A small fraction of the Kerosene flow from the first turbopump stage is used to drive the hydraulic actuators of the engine that allow each chamber of be moved by +/-3.5 degrees in one direction. With four chambers being able to move along different directions, attitude control in pitch, yaw and roll can be accomplished. Following payload separation, the Block I stage uses a reaction nozzle that vents the oxygen tank in order to move away from the separated spacecraft.
Angara uses a triple-redundant digital flight computer sharing a lot of commonality with the Proton launch vehicle.

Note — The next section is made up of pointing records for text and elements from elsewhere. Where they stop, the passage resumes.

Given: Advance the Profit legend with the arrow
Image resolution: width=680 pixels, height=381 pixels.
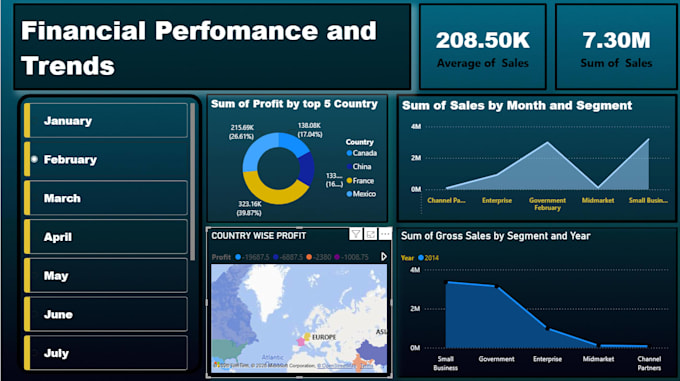Looking at the screenshot, I should click(384, 257).
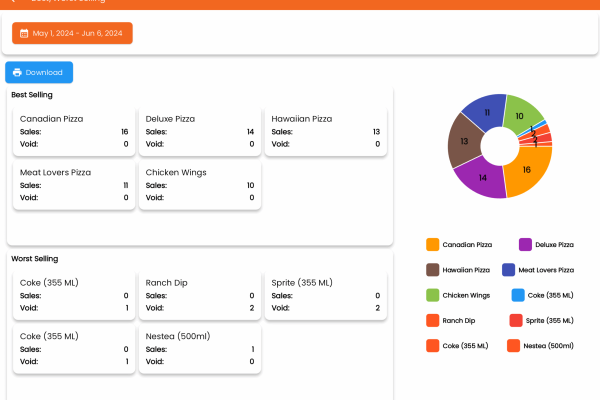The image size is (600, 400).
Task: Hide Hawaiian Pizza via brown legend swatch
Action: 433,270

The control system features a digital onboard computer providing all vehicle commanding and guidance is provided by a 3-axis Inertial Measurement Unit.
The control equipment provides vehicle control, telemetry and navigation for the entire flight and issues all vehicle commands autonomously. The equipment is located in the area between the two propellant tanks inside a small equipment bay. The guidance mode used is closed-loop. A high-precision three-axis gyro stabilizer provides exact attitude data to the digital flight computer and the avionics system also provides flight termination in case of a major anomaly during ascent.
Optional Upper Stage
|Diameter||2.5 by 2.62m|
|Structure||Honeycomb Aluminum Core|
|Graphite enforced Facesheets|
|Fairing 2||Advanced Rockot Fairing|
|Structure||Two half-shell carbon-fiber|
|Separation||Mech. Locks, Pneumatic, Pushers|
When conceptualized, Angara 1.2 had the option of adding a Briz-KM upper stage, however, recent documents do not show this option. Nevertheless, Briz-KM can allow Angara 1.2 to reach high-energy trajectories carrying light payloads which represent a very small number of missions that have those requirements. To be able to launch with the 6,300-Kilogram upper stage, the vehicle would have to further reduce its first stage propellant load and the second stage would also need to launch with a partial propellant load. (For more details on Briz-KM, refer to our Rockot Overview)
Angara 1.2 supports two fairing designs, the basic version is identical to that of the Rockot launcher and the second fairing variant is an advanced Rockot design offering more space to payloads.
The two fairing halves of Rockot are 7.8 meters in length and when joined have an elliptical shape that is 2.5 by 2.62 meters in diameter. Structurally, the fairing is comprised of a honeycomb aluminum core with graphite enforced facesheets. The usable payload envelope is 5.9 meters tall. Angara’s advanced fairing is 9.88 meters long and 3 meters in diameter with a total mass of around 800 Kilograms.
The fairing protects the spacecraft against aerodynamic, thermal and acoustic environments that the vehicle experiences during atmospheric flight. When the launcher has left the atmosphere, the fairing is jettisoned by releasing mechanical locks that are holding the two half-shells together along the vertical split line via a pyrotechnic device located in the nose of the fairing. Following lock release, several pyrobolts on the horizontal split line are fired to enable the fairing to be moved sideward by spring pushers. Hinges on the fairing base ensure outward rotation and clean separation of the fairing.